- **Records for this task**:
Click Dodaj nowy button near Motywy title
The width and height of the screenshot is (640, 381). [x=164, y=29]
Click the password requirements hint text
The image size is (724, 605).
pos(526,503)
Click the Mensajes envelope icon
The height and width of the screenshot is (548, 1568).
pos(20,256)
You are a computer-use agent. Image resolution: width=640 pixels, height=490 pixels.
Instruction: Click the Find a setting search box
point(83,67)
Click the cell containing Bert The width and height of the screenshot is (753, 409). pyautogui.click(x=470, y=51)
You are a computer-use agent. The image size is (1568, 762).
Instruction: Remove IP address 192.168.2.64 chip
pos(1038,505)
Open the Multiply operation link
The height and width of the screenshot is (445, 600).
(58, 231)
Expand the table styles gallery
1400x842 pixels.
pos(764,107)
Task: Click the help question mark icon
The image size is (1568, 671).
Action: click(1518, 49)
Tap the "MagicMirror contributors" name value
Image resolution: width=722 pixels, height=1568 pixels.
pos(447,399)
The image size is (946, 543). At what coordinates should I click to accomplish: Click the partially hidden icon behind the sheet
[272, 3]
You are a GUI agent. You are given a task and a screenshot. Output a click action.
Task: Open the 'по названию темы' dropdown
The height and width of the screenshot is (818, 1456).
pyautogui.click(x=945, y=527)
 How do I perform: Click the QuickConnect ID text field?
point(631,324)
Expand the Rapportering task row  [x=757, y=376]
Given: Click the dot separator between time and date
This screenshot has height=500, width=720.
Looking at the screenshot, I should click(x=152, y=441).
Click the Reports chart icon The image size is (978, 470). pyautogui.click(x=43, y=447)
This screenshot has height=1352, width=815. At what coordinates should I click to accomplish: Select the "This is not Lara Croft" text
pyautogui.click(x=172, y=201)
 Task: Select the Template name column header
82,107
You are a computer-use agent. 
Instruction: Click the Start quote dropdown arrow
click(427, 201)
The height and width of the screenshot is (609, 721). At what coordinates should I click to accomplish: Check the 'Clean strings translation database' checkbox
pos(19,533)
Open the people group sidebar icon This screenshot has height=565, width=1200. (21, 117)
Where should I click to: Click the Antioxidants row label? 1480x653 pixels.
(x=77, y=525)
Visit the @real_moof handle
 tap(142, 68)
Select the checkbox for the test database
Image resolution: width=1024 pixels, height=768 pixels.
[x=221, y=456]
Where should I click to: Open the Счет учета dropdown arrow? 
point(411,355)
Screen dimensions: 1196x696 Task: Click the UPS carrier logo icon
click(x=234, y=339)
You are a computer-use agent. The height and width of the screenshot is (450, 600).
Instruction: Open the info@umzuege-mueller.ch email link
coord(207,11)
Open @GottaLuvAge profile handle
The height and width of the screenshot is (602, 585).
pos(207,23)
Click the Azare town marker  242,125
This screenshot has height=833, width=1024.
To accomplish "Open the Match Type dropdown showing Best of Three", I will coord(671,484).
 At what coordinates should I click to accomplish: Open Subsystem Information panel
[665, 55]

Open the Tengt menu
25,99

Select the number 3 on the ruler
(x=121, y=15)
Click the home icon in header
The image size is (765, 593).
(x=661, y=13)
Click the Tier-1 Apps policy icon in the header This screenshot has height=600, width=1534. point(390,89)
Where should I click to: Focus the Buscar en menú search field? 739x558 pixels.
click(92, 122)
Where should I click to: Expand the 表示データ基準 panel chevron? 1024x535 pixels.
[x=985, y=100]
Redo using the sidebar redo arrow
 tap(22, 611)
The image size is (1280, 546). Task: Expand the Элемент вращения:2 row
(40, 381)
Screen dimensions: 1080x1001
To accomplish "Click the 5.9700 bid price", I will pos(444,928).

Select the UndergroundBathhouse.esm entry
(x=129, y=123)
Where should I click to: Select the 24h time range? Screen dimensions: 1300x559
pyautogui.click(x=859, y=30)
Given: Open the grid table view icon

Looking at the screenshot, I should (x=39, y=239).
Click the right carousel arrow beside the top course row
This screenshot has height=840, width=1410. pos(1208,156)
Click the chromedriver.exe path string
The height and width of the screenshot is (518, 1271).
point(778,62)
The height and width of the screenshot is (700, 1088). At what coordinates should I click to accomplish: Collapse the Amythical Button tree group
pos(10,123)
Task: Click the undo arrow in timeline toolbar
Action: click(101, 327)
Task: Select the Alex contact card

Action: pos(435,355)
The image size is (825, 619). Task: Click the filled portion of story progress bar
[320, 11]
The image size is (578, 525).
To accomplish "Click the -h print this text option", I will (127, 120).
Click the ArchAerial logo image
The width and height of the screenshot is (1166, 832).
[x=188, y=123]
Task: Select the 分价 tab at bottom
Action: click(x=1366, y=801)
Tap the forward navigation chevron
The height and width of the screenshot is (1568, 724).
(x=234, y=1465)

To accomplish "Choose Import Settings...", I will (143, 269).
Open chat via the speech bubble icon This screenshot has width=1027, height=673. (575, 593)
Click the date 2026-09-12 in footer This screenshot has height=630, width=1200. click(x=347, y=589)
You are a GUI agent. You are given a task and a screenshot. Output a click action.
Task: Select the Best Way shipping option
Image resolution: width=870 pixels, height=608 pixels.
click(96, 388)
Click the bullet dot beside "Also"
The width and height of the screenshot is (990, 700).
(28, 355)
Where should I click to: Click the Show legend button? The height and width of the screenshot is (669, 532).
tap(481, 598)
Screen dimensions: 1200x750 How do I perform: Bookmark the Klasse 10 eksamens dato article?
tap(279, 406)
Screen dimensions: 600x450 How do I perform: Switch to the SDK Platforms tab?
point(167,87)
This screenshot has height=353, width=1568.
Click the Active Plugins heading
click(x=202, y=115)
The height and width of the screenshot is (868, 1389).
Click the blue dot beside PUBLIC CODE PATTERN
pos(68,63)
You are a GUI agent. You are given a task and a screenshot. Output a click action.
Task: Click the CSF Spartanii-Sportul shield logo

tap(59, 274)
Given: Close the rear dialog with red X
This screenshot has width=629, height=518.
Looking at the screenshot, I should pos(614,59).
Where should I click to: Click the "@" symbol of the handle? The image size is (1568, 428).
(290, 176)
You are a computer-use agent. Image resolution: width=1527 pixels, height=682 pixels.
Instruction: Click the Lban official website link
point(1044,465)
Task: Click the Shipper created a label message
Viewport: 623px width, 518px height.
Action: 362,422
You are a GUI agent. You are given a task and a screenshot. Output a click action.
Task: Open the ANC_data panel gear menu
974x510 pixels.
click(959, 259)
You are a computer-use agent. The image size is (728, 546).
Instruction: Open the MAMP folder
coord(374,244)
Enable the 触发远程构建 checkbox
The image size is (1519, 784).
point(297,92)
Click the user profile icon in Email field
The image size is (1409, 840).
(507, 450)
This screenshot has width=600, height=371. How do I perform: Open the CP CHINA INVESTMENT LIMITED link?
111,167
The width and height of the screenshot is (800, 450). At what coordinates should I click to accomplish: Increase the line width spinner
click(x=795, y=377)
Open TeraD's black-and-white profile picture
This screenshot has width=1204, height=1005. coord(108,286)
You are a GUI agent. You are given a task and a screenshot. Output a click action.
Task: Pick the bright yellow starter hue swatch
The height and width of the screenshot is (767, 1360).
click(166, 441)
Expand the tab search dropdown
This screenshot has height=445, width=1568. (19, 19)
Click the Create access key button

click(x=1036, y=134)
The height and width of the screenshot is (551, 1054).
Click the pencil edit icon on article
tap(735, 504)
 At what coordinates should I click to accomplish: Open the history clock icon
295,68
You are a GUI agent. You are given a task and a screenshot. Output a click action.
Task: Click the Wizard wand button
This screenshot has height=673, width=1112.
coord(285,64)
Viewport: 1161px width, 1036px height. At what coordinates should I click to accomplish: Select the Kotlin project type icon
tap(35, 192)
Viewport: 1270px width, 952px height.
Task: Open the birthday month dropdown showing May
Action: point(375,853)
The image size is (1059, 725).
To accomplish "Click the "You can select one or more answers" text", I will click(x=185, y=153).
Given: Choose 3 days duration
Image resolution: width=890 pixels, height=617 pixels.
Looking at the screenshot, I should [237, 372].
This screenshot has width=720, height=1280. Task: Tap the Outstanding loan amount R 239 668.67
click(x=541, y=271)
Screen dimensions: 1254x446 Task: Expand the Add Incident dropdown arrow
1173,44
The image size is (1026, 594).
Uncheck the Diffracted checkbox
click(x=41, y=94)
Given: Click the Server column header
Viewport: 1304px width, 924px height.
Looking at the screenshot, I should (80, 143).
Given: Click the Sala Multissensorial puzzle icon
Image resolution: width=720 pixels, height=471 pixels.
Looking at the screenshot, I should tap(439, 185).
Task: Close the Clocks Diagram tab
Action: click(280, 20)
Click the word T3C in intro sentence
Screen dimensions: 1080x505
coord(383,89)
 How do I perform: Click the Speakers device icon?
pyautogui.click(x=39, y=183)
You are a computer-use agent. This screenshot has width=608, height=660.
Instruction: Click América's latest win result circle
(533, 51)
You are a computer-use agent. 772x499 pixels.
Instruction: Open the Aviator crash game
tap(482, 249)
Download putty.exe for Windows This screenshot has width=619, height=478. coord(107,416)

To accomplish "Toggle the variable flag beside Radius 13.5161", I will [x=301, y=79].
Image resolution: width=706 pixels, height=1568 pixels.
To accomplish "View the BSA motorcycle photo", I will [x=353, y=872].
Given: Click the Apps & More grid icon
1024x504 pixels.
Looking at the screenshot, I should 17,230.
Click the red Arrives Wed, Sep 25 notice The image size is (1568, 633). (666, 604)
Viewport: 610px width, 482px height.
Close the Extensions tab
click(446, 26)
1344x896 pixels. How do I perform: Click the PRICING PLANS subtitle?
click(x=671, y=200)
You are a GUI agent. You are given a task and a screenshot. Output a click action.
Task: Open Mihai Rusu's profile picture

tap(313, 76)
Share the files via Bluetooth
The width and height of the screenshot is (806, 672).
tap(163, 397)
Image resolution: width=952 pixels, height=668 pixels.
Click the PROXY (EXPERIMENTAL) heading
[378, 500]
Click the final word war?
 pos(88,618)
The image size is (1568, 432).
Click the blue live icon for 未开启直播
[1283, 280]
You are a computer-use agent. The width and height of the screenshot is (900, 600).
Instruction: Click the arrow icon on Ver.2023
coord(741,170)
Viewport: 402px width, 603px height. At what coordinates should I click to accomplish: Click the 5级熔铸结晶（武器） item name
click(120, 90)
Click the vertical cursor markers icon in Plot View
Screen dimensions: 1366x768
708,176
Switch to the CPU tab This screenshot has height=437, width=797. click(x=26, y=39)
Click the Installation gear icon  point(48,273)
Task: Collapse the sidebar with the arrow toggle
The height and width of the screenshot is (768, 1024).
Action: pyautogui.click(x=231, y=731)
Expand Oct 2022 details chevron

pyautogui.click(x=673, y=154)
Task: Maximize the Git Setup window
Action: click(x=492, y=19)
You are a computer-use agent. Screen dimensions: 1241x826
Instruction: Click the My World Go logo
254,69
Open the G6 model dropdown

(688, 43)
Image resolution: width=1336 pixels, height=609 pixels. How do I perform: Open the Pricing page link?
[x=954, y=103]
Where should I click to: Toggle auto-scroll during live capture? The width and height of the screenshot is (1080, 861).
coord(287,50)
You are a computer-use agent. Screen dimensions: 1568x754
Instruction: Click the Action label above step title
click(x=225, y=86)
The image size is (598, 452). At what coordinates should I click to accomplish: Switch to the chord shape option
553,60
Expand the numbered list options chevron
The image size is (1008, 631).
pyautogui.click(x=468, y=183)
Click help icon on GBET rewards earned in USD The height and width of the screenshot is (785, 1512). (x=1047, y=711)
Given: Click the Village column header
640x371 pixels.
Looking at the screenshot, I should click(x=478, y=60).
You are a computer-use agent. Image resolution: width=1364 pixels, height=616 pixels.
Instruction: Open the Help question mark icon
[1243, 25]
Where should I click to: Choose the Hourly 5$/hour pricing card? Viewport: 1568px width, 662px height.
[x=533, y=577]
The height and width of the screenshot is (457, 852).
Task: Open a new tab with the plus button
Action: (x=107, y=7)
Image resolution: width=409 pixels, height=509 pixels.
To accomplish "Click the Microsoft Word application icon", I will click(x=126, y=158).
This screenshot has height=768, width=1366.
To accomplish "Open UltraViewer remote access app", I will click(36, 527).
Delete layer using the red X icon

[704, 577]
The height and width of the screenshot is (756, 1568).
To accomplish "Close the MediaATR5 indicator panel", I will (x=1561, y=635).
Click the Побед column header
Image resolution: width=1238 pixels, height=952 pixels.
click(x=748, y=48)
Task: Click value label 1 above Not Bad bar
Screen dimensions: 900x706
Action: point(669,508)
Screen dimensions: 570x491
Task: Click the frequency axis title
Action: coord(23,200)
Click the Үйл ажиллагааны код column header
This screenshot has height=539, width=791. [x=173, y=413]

- **Task statement**:
Nothing but the lines from the one with "Where should I click to: Choose" through the last line of the entries should be repeated, and those exactly.

- **Solution to this exercise**:
Where should I click to: Choose the Hourly 5$/hour pricing card? Viewport: 1568px width, 662px height.
[x=533, y=577]
The height and width of the screenshot is (457, 852).
Task: Open a new tab with the plus button
Action: (x=107, y=7)
Image resolution: width=409 pixels, height=509 pixels.
To accomplish "Click the Microsoft Word application icon", I will click(x=126, y=158).
This screenshot has height=768, width=1366.
To accomplish "Open UltraViewer remote access app", I will click(36, 527).
Delete layer using the red X icon

[704, 577]
The height and width of the screenshot is (756, 1568).
To accomplish "Close the MediaATR5 indicator panel", I will (x=1561, y=635).
Click the Побед column header
Image resolution: width=1238 pixels, height=952 pixels.
click(x=748, y=48)
Task: Click value label 1 above Not Bad bar
Screen dimensions: 900x706
Action: point(669,508)
Screen dimensions: 570x491
Task: Click the frequency axis title
Action: coord(23,200)
Click the Үйл ажиллагааны код column header
This screenshot has height=539, width=791. [x=173, y=413]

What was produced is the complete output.